Numa nota publicada na terça-feira, no blogue da livraria, Jaime Bulhosa escreve que “chegou a hora de a livraria Pó dos Livros ‘celebrar o dia da liquidação total’”, pois “no dia 31 de Março de 2018, mais esta livraria passará a ser uma mera recordação, um pedaço de pó na memória de poucos”.
Sobre as razões que levam a este fecho, o responsável afirma que escreverá mais tarde, como fará “os devidos agradecimentos” a quem sempre apoiou o projeto, “porque percebe qual importância da existência de uma rede de livrarias independentes em todas as nossas vilas e cidades”.

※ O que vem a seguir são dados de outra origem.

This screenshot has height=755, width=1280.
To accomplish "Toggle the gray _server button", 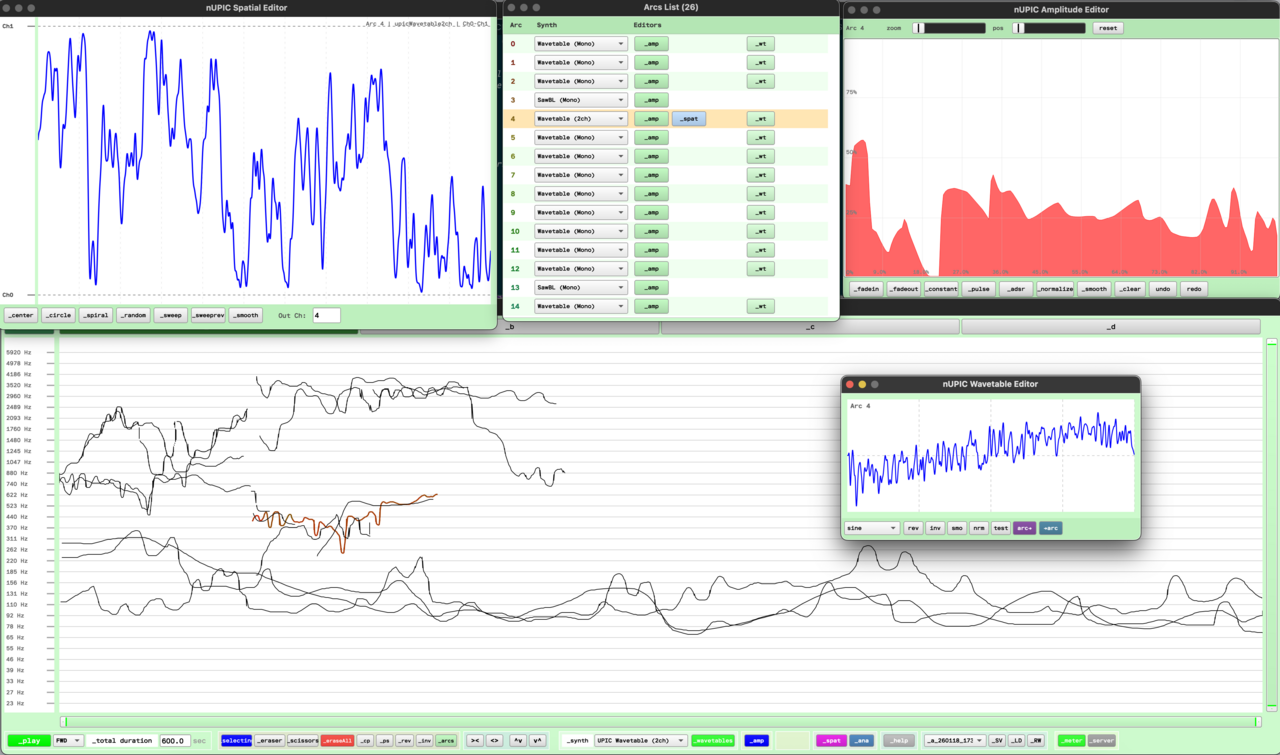I will (x=1102, y=741).
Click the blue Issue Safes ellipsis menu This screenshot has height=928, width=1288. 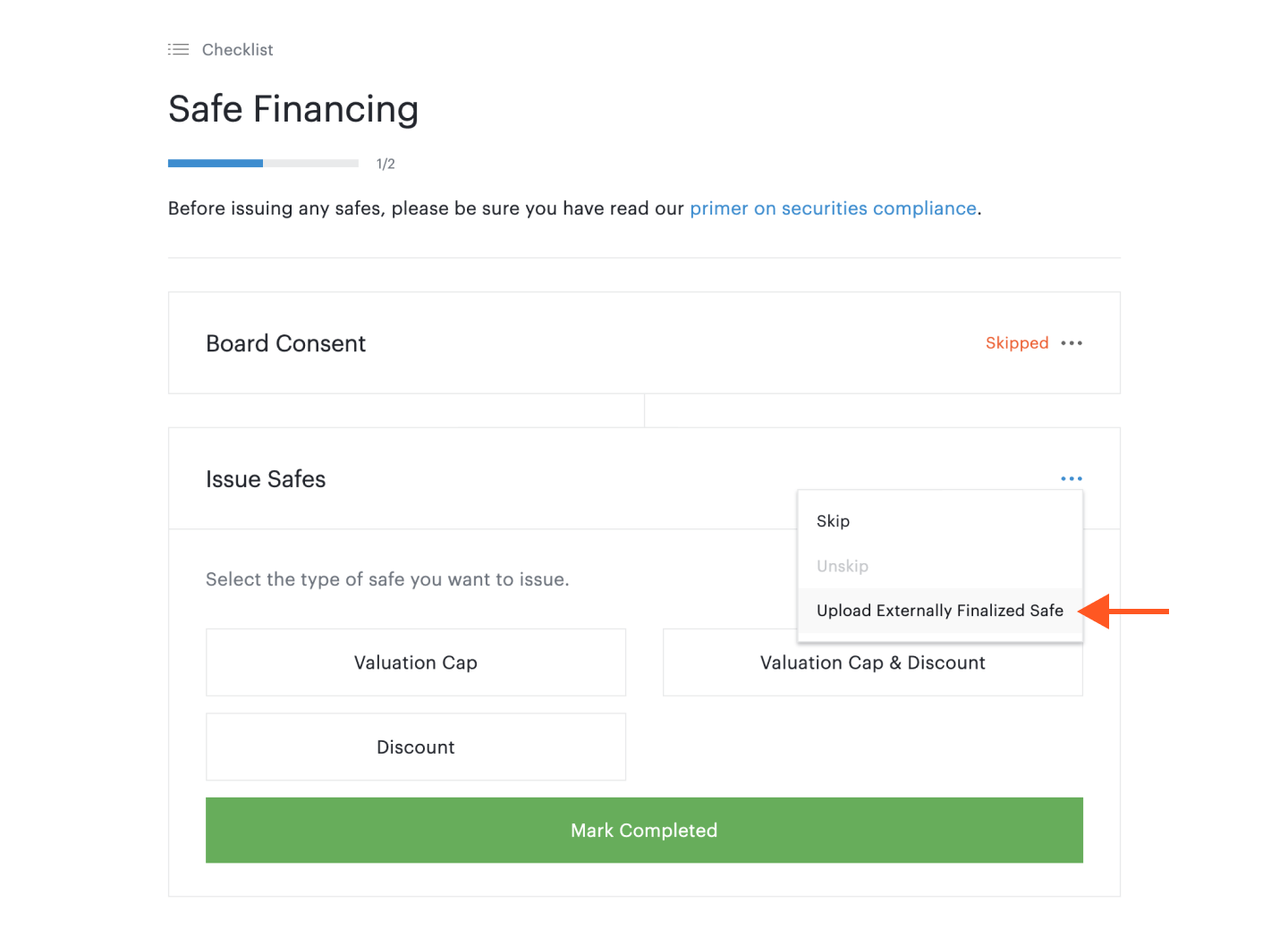tap(1071, 479)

No blogue da Pó dos Livros, Jaime Bulhosa admite que já previa este fim, pelo menos desde março de 2011, altura em que escreveu um texto, que agora recorda, sobre como "um abutre" planava sobre a livraria, desde que esta abriu portas, em setembro de 2007.
“Nunca passava para cá da linha da porta. No entanto, rondava de perto, dava uma bicada, ou duas, nos nossos pés e ficava inquieto à espera que chegasse a hora fatal, grasnando num som surdo, como só os abutres sabem fazer: ‘Quando é que chega o dia da liquidação total? Mais cedo ou mais tarde, todas as livrarias irão fechar’”.
Nesse mesmo texto, o responsável da livraria lembra como tentaram “enxotar para longe” o abutre e como ele “voltava sempre”, olhando “de viés” e procurando “aromas de moribundo”.
“Contudo, ainda não tinha chegado a nossa hora e voou com notícias de defunto, vindas de outras paragens”.
A situação agravou-se nos anos seguintes, como escreve nesse texto, que recorda como o abutre regressou “acompanhado com mais amigos, urubus, corvos e outros necrófagos”, todos “vestidos a rigor de plumas negras reluzentes, entoando já a marcha fúnebre de Chopin” e repetindo a sentença: “Quando é que chega o dia da liquidação total? Mais cedo ou mais tarde, todas as livrarias irão fechar”.
Mas mais uma vez, ainda não tinha chegado a hora e, nesse março de 2011, as aves foram-se embora.
Sete anos depois, Jaime Bulhosa não volta a falar do abutre, nem das outras aves necrófagas, mas reconhece ter chegado a hora de “celebrar o dia da liquidação total”.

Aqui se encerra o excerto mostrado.